● **SELECTED EXTRACT**
..........

On January 20 Claudia Solis-Lemus of Plant Pathology and the Wisconsin Institute for Discovery presents on “Through the Looking-Glass of Data Science.”
Description: Big data is creating a big splash. In 2020 we expect 2.7 million job openings in Data Science in the US alone — 10 times more than public health, another fast-growing field. But what exactly is Data Science? In this talk, I will describe my research as a statistician in a Plant Pathology department, and how Data Science is revolutionizing the way we study plants and microbes. Statistics exploits the power of big data, redefining the way in which we do science by allowing us to spark discovery out of the massive amounts of data that are being collected in every scientific field. I will describe specific examples related to soil and plant microbiome, and illustrate how the general applicability of statistical tools can help translate methodologies that we use in plants to human research, in particular, to gut and lung microbiome.
Bio: I grew up in Mexico City, where I did my undergraduate work at the Instituto Tecnologico Autonomo de Mexico in Actuarial Sciences and Applied Mathematics. I did my Ph.D. in Statistics at the University of Wisconsin–Madison, and then a postdoc here as well in the Department of Botany. After that, I did a postdoc at Emory University in the Department of Human Genetics. Now, I am an assistant professor jointly affiliated with the Wisconsin Institute for Discovery and the Department of Plant Pathology.
Why is the planet the way it is? How did we get here?
Does everything happen for a reason or are some things left to chance?
Philosophers and theologians have pondered these questions for millennia, but over the past half-century, startling scientific discoveries have revealed that we live in a world driven by chance. Sean Carroll tells the stories of the mother of all accidents, the accident of all mothers, and much more in an entertaining and awe-inspiring tale of the surprising power of chance in our lives and the world.
Bio: Sean B. Carroll is an award-winning scientist, writer, educator, and film producer. He is Professor Emeritus of Molecular Biology and Genetics at UW-Madison, and currently Vice President for Science Education at the Howard Hughes Medical Institute, Head of HHMI Tangled Bank Studios, and the Balo-Simon Chair of Biology at the University of Maryland.
Sean is a member of the National Academy of Sciences, been a finalist for the National Book Award in non-fiction, and earned two Emmys for documentary films. His last book was the basis for Emmy-winning nature film The Serengeti Rules. His new book, A Series of Fortunate Events: Chance and the Making of the Planet, Life, and You, was just published by Princeton University Press.

..........

● **EXTRACTED ENTRIES**

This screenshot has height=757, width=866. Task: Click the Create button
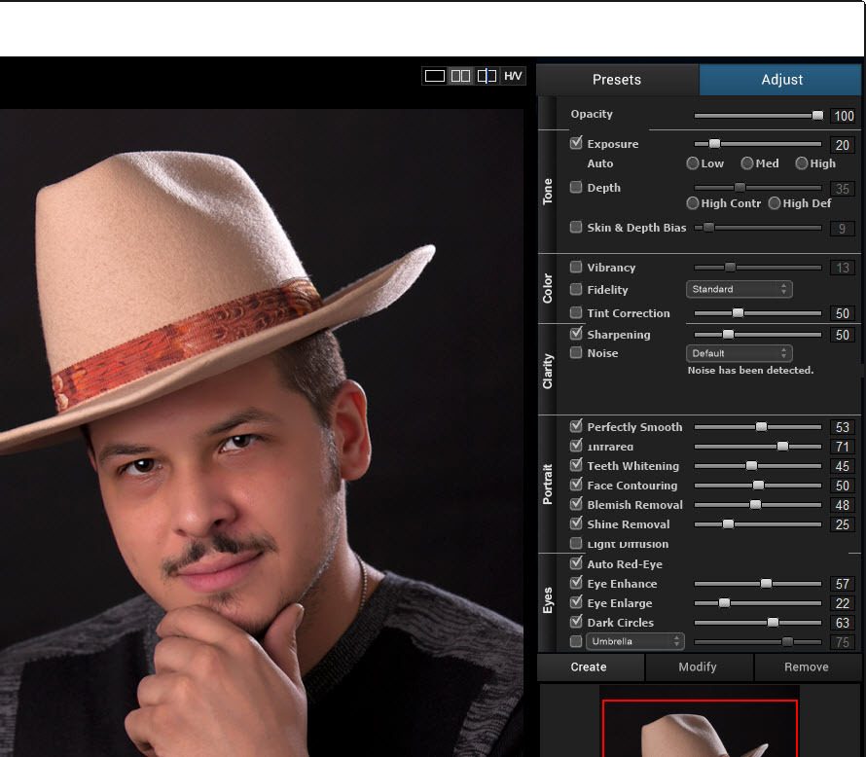[589, 667]
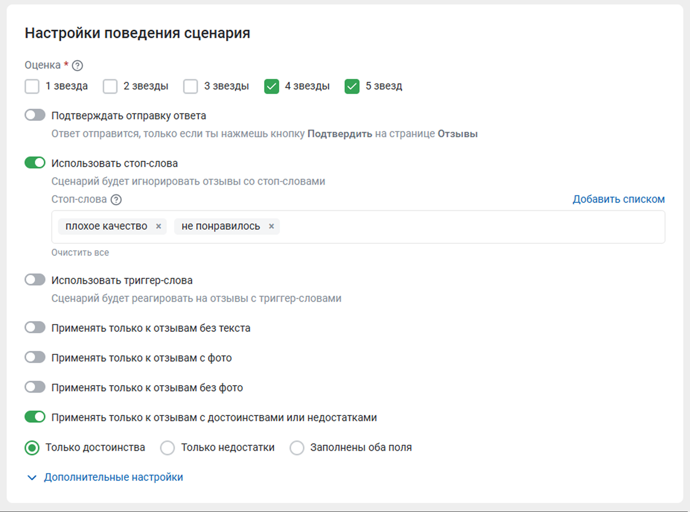Switch on «Применять только к отзывам без фото»
Viewport: 690px width, 512px height.
35,387
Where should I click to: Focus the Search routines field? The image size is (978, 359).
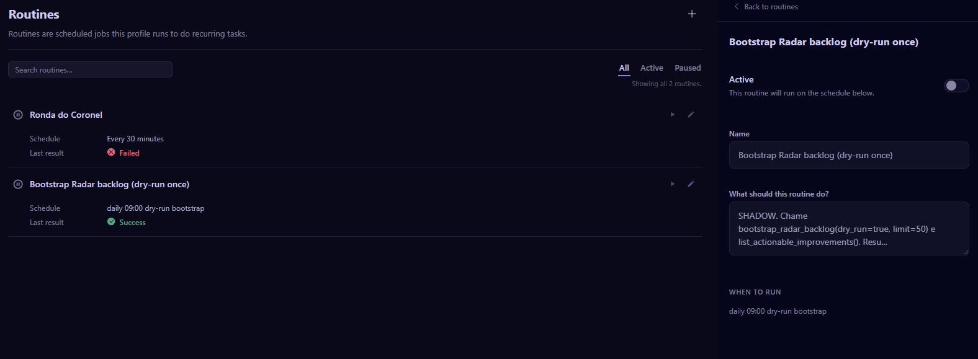(90, 69)
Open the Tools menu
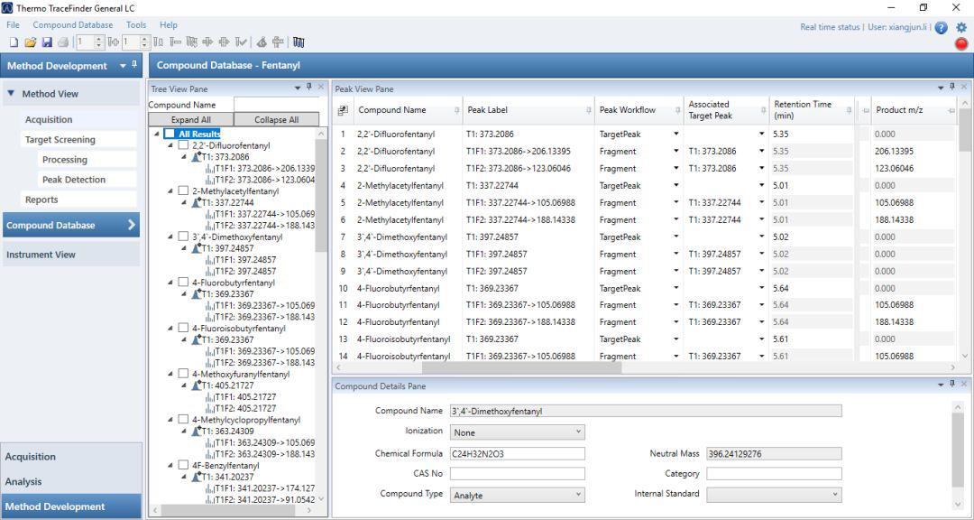The width and height of the screenshot is (974, 520). click(136, 25)
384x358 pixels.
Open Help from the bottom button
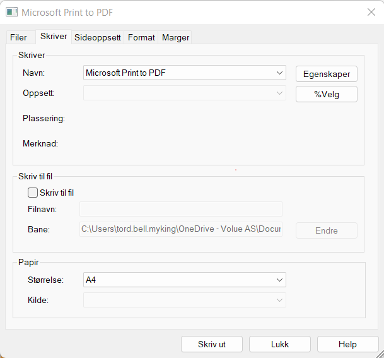tap(347, 344)
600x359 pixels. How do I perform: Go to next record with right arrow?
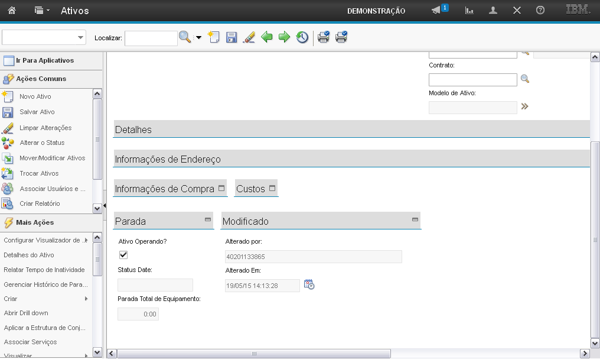click(x=284, y=37)
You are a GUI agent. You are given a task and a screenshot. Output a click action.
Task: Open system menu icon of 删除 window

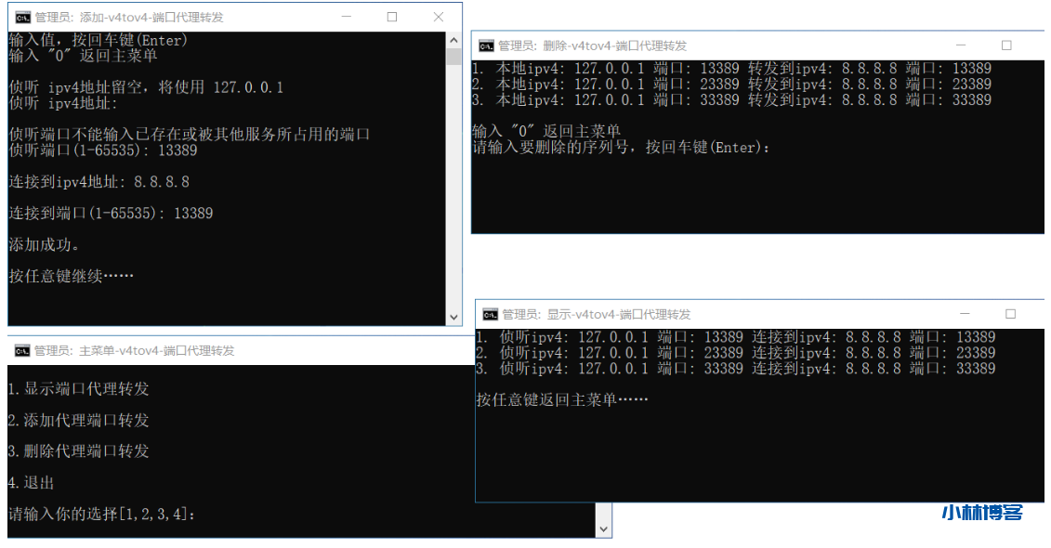pos(486,46)
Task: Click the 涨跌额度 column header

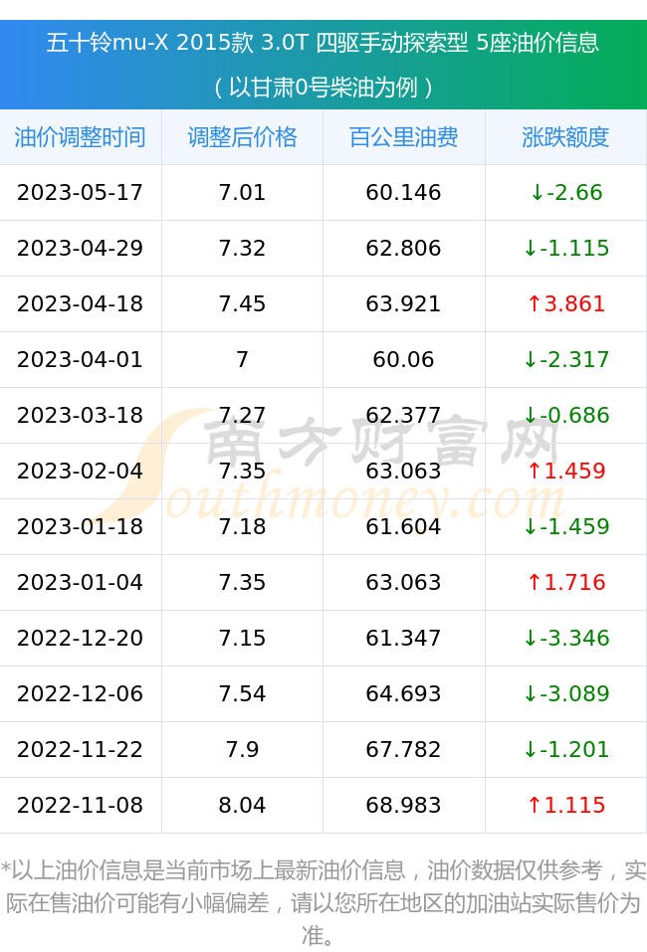Action: coord(565,137)
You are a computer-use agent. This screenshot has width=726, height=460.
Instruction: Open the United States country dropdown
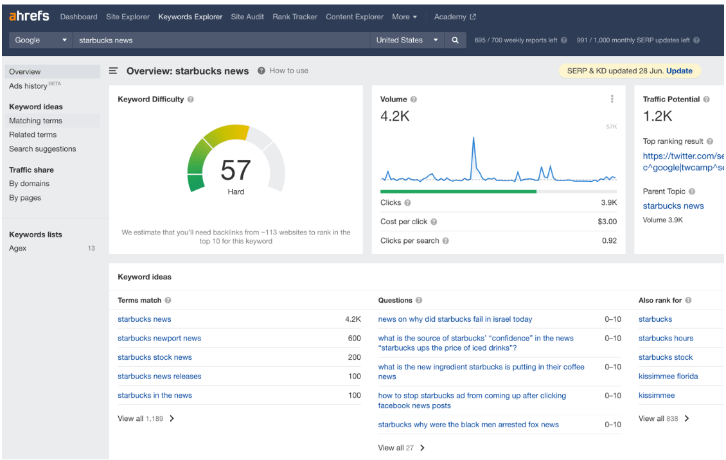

..........

● **TASK INSTRUCTIONS**
Please write what comes next in the lecture listings, starting after the sentence about Sean B. Carroll's new book being published by Princeton University Press. The material stands apart from the lecture listings.

● **RESPONSE TO THIS TASK**
On February 3, Andrea Strzelec of the College of Engineering’s Program in Engineering in Engine Systems, will be here to provide her comparative analysis of three types of ways to power vehicles: internal combustion, electric, and electrified hybrid. Her talk is entitled The Future of Hybrid Vehicles: Electric vs Electrified Powertrains.
There is a lot of very important discourse about the need for a cleaner and more energy efficient future. This is fantastic! However, it can also be fanatic and lacking in scientific truth. Engine bans and “Zero Emissions” vehicles are perfect examples of this.
I want to stipulate that the issues surrounding CO2 emissions are real and problematic. However, just like all hot button issues, there are a lot of false claims surrounding this issue that need to be addressed. Knee-jerk reactions based on faulty assumptions or an incomplete view of the engineering analysis will not solve the problem, and in some cases may make it worse. In this talk, I will try to explain WHY.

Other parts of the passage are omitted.